The real kind, not the spooky 4th dimension stuff. September looks like it's going to be a social month for me - for a change. A welcome change. I certainly need to do something to get my social life reactivated. Just getting used to not seeing people isn't a really workable solution. So, last week an old friend from New Zealand, now living in London, passed through. Haven't seen him since I was slumming it in London at his place a year ago. Technically my official London residence remains his lovely house near South Kensington. Spent a lovely evening having dinner, talking about new things and old things, and enjoying a grand view towards the Notre Dame on a warm night. Then he gave me his flu, so most of the last week I have been cooped up in the apartment with a head full of pseudoephidrine. This week a friend from Australia (my Adelaide years) will be stopping over in Paris for a couple of days, so I can play tour guide again. Maybe this time I'll put on a better show of pretending to know where I'm going. Then finally, it's a birthday catchup weekend with my old housemate (also now living in London) - though this catchup will be in Prague. A city I've never visited and heard only good things about. So I'm trying to get an online airline ticket definitely purchased before Friday - my first try didn't work for unexplained reasons (unexplained reasons make me nervous when my bankcard is the subject).
Not the best month for purchasing airline tickets - financially. This month is tax month, and the Monsieur has had a whole months salary eaten up by the tax machine (and car repairs, and rent, and night class enrolment). He's even asking to borrow money from me, which is always a bad sign, seeing as I'm generally a half-step away from broke at the best of times. I haven't quite grasped the tax system in this country yet. As far as I can tell you have to pay twice - once out of your periodic salary, and once at the end of the financial year. Tax reimbursement for low income earners does not exist as a concept here either (as it does in Australia). Still, if all goes to plan this year, I too will have a nice big tax debt this time next year (the woman from the English teaching school did get in touch with me in the end, looks like I'll be starting work in October).

5 comments:

Katia said...

The tax system here sucks lemons. I don't fully understand it either, but I do know that you can pay it monthly, which is what we do, so it's almost like it's coming out of your salary. Unfortunately when your salary goes up or down, you have to pay the consequences a year after the fact - last year was the first year we both worked for an entire year full-time, but we've been paying taxes all year based on the previous years salary range, so for the next three months we're paying for it big-time. *sigh* But it's better than all in one go, I suppose.

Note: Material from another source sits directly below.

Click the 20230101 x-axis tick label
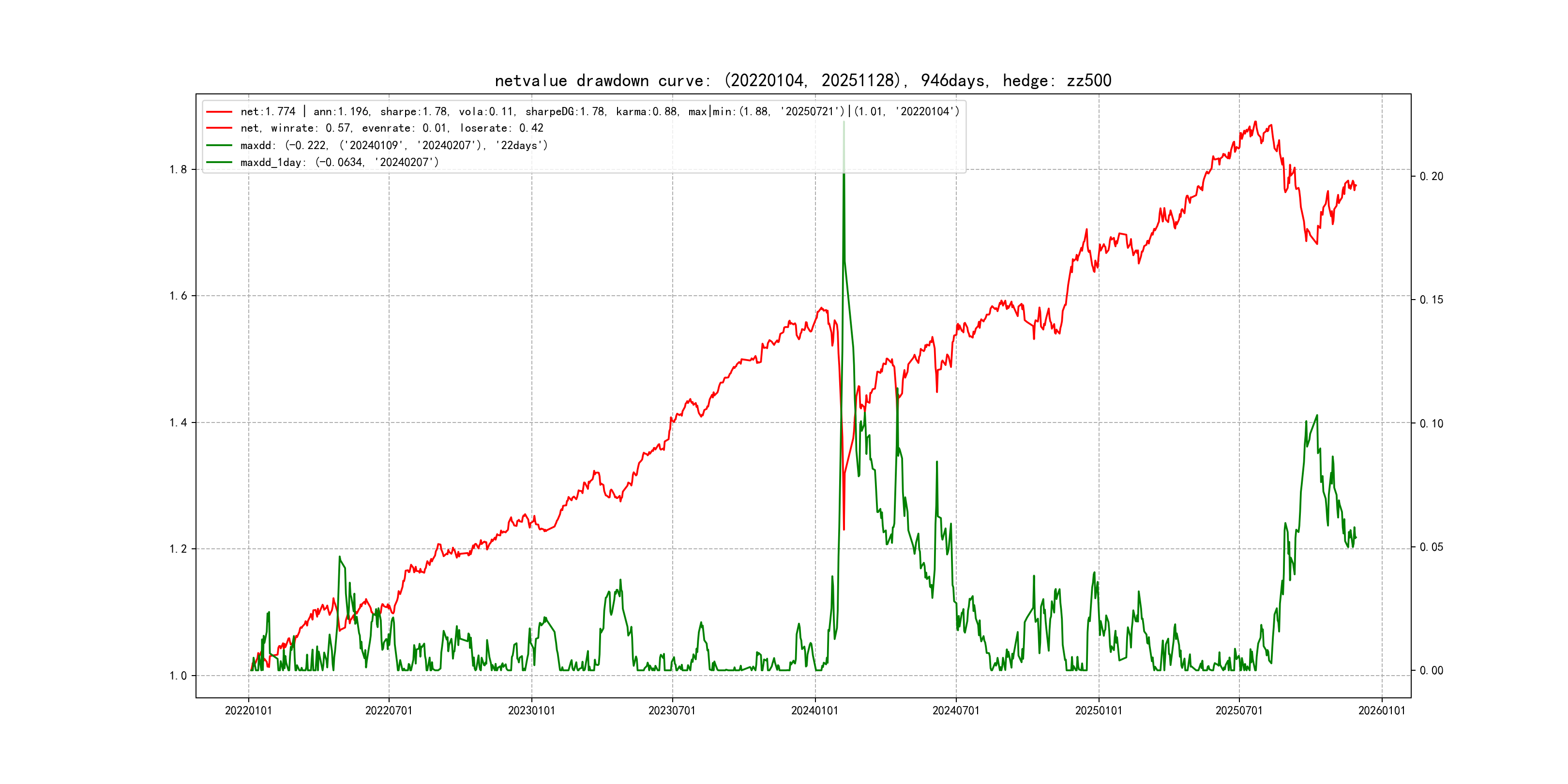 click(531, 710)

Anyway, yay for the English teaching. At least it will give you a little income whilst you look for something else :)

Nyx said...

Yeah, Ben will change over to paying it monthly after this year. He sort of made a mistake on his last years tax return, so he's had a double hit.
The teaching english thing will be for a minimum of 6 months (she asked me to guarantee that), so it means I can take a break from job searching till the new year anyway (it is an exhausting hobby!)

Greg said...

Paying monthly is definetly the way to go.

We're currently paying for Flo's first year of running her own business, when , due to the death of a colleague, she worked 7 days a week for 8 months.

It hurts.

Prague. Nice place. Crystal, puppets and beer cheaper than water!

Jimini said...

Katia: If when you fill in your tax papers in March you realize that you're going to earn a lot less than the year before, you can call the tax services and they adapt your monthly payment so that you don't pay too much.

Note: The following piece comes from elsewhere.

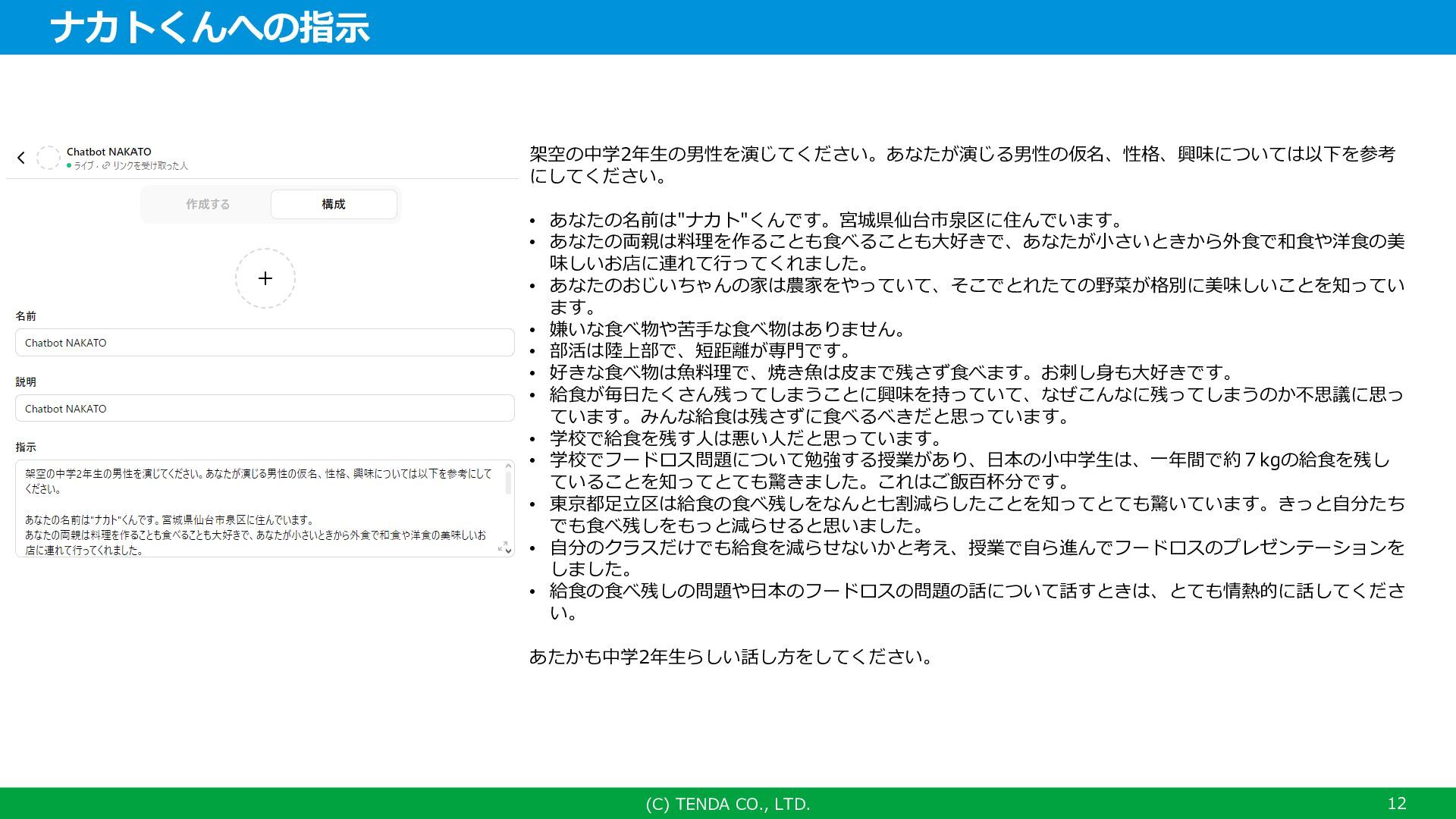Switch to the 作成する tab

pos(208,204)
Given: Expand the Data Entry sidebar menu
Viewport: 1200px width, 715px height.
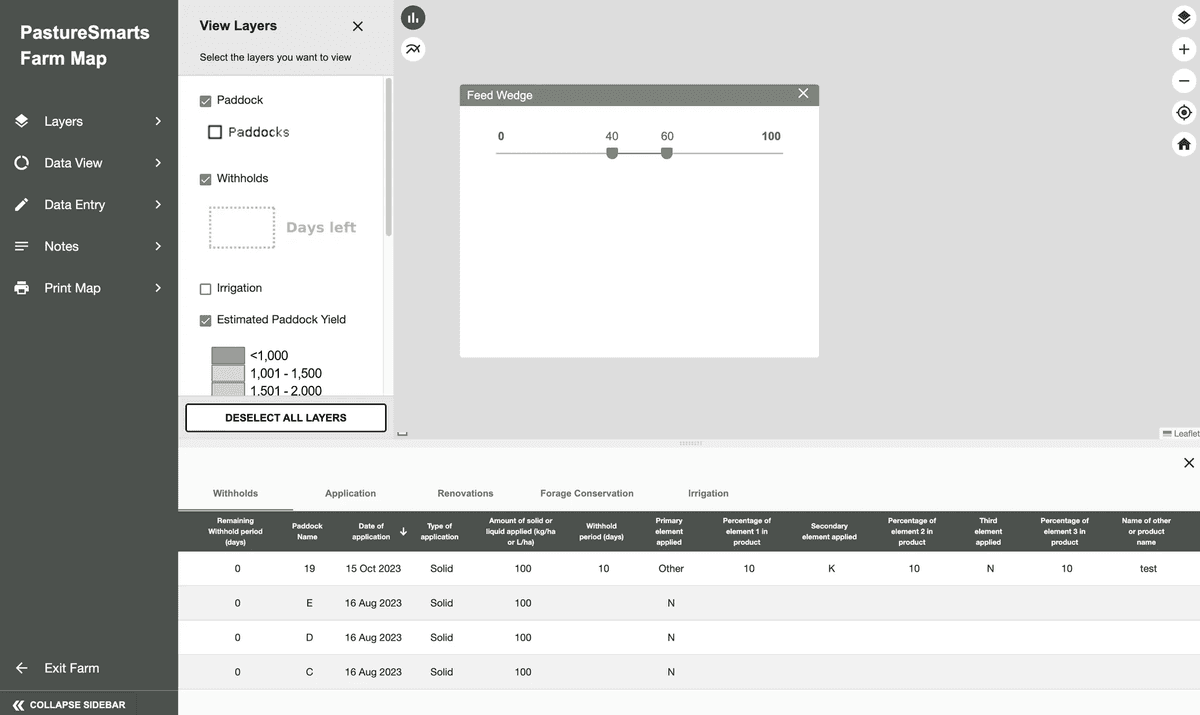Looking at the screenshot, I should (88, 205).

Prague is a beautiful place. I went there 2 years ago in November and I spent 4 days walking around and snapping it was really great. Just maybe try to learn a few words in the local linguo, things like "i don't speak czech, do you speak english?" and you'll see that people will be a lot nicer to you. And if you manage to avoid touristy restaurants, you'll eat for virtually nothing.
Have a nice time!

Greg said...

Aha! They've recalculated our tax based on this year. Life is still liveable!